Minister of EU affairs to attend informal EU meeting
Meanwhile, in order to discuss the recent events, Turkey's Minister of EU Affairs Ömer Çelik will attend the EU Informal Meeting of Foreign Affairs Ministers (Gyminch) on Sept. 7-8, which will be held in Estonia.
The meeting will focus on Rohingya Muslims in Myanmar, as well as Merkel's anti-Turkey remarks and Turkey's EU negotiation process.
Çelik was also among those who bashed Chancellor Merkel and candidate Schulz for remarks made on his Twitter account Tuesday, saying that they are in a race to speak about Turkey.
"It seems that Germany has no issue other than Turkey in regards to making domestic politics matter while the elections approach," Çelik said, adding that good relations between Turkey and Germany would benefit everyone.
"Thus," he tweeted, "German politicians should get rid of this careless rhetoric, which is a serious problem for Germany."
Relations between Turkey and Germany, the latter of which is home to 3 million ethnic Turks, have become badly strained, particularly since the failed coup attempt one year ago against Turkey's democratically elected government by the Gülenist Terror Group (FETÖ).
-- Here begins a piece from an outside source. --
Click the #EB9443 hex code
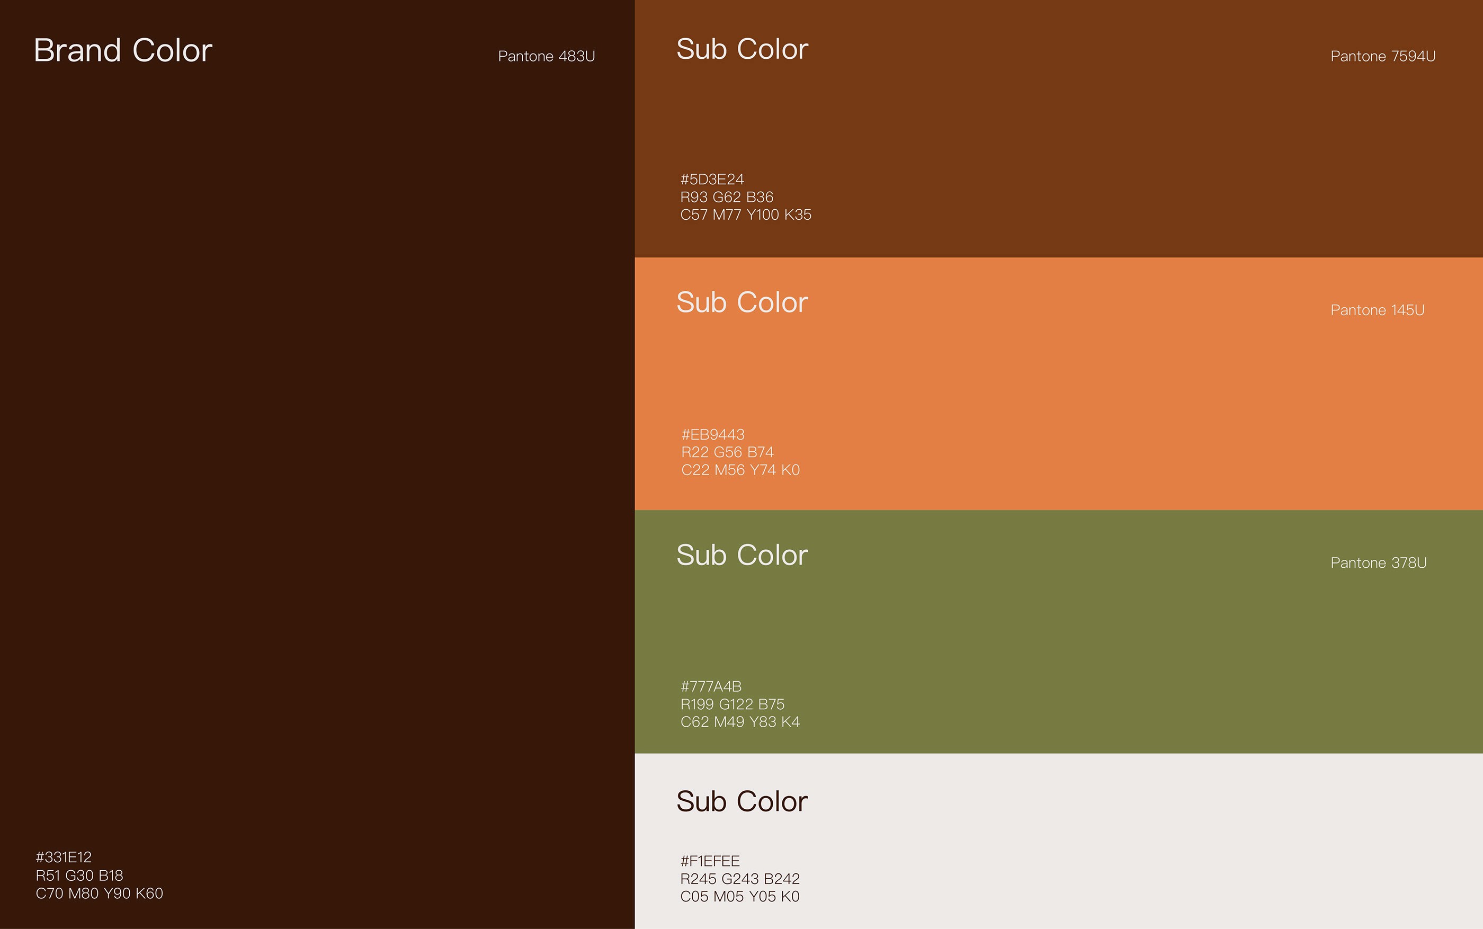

Turkey accuses Germany of harboring high-ranking FETÖ figures and soldiers linked to the coup attempt, in addition to allowing the activities of the PKK and the Revolutionary People's Liberation Party-front (DHKP-C) terrorist groups to continue in Germany.
A recent example of support to FETÖ was Germany's rejection of a formal request from Turkey to freeze assets of members of the FETÖ, which remains strong among the Turkish diaspora as Berlin ignores calls from Turkey to shut down FETÖ-linked institutions.
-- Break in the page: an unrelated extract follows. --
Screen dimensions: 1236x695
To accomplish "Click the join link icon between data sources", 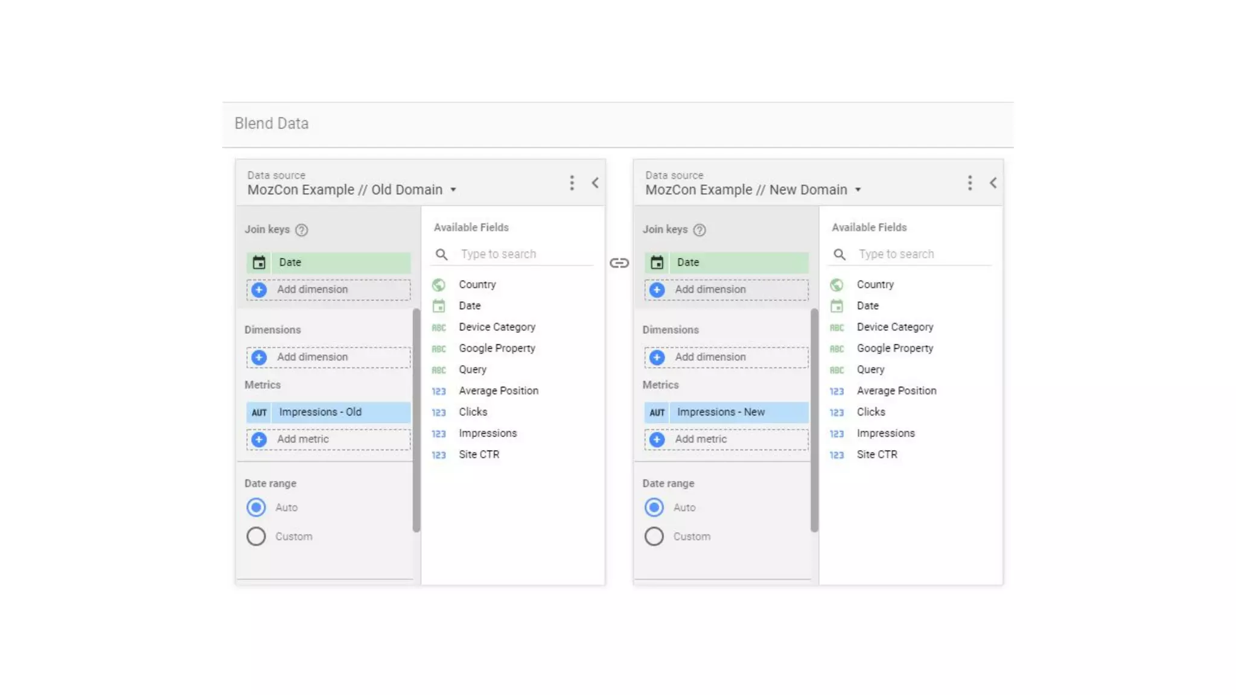I will [x=619, y=263].
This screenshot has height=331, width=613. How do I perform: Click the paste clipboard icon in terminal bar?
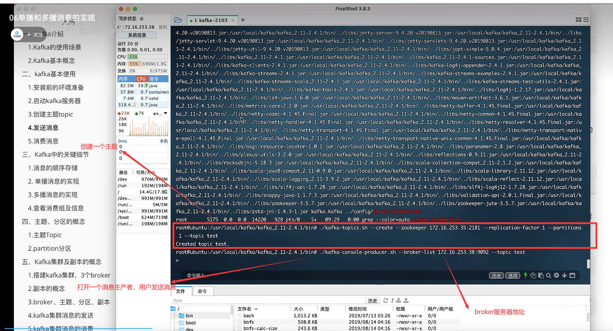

Whereas Berlin, for its part, criticized Ankara over the crackdown that followed last year's failed coup attempt, accusing Turkish officials and imams affiliated with the Turkish-Islamic Union for Religious Affairs (DİTİB) with espionage.
In the run-up of Turkey's April 16 constitutional reform and presidential system referendum, Germany was among the European countries that barred Turkish ministers, ruling Justice and Development Party (AK Party) politicians and other figures to hold events for the "yes" campaign, while allowing the opposition's "no" events. This stance added more fuel to tensions among the two countries, especially at a time when PKK sympathizers were able to freely hold marches and fundraisers in German streets.
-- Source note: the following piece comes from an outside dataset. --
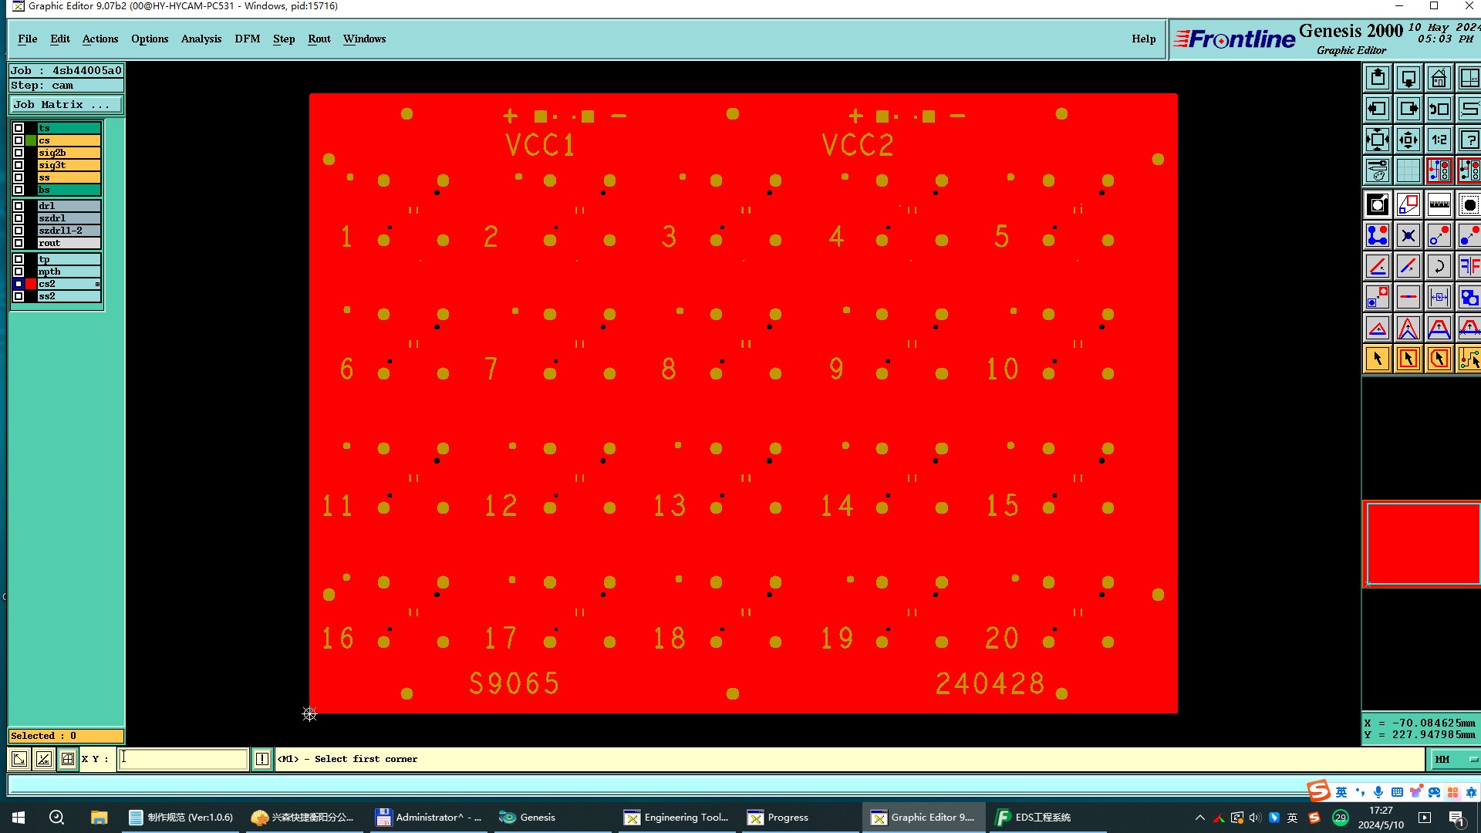Click the question mark query icon
The image size is (1481, 833).
tap(1469, 140)
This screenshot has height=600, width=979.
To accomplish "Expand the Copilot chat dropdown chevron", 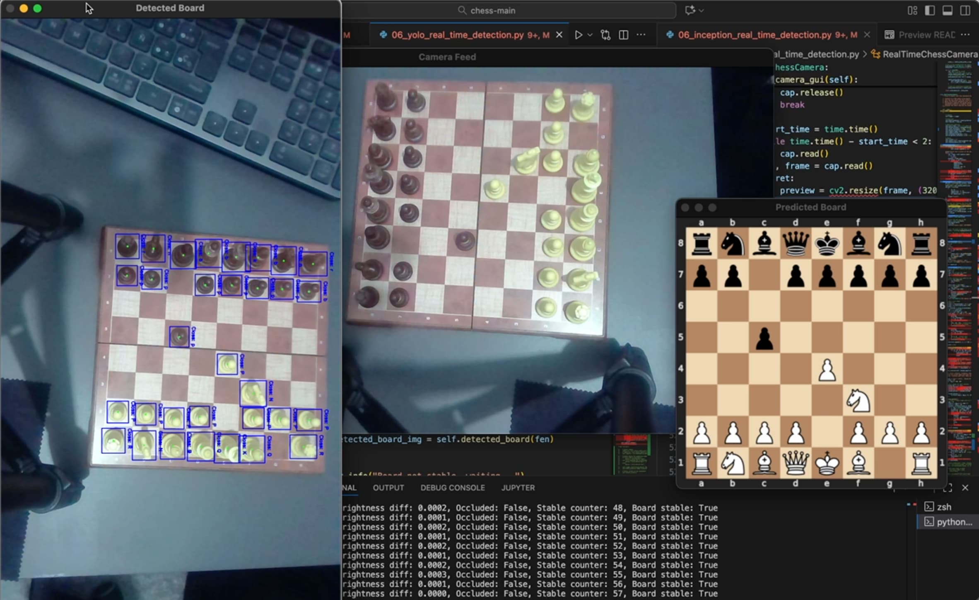I will coord(701,10).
The arrest of several German nationals, including the Turkish-German journalist Deniz Yücel, the Istanbul correspondent of the Die Welt daily who being accused of espionage and terrorism charges, further frayed ties. A total of 11 German nationals, including three with dual German-Turkish citizenship, are in custody as part of ongoing terror probes. Germany portrays these incidents as political imprisonment and demands their immediate release, although Turkish officials repeatedly stated that they will be subject to the same judicial procedures, which are currently continuing.
Following the arrests, Germany, which is Turkey's largest trading partner, warned of economic measures that would impact tourism and investments.
In return, Erdoğan urged ethnic Turks in Germany to vote against Merkel's Christian Democratic Union (CD) and their coalition partners, the Social Democratic Party (SPD), in Sept. 24 elections, describing them as parties "hostile against Turkey."
In early June 2016, German parliament adopted a resolution describing 1915 events as "genocide" against Ottoman Armenians, prompting angry reactions from Turkey, which in turn repeatedly barred German lawmakers from visiting soldiers stationed in Incirlik Air Base for anti-Daesh operations. As a result, Germany decided to move the aircraft and related personnel to Jordan.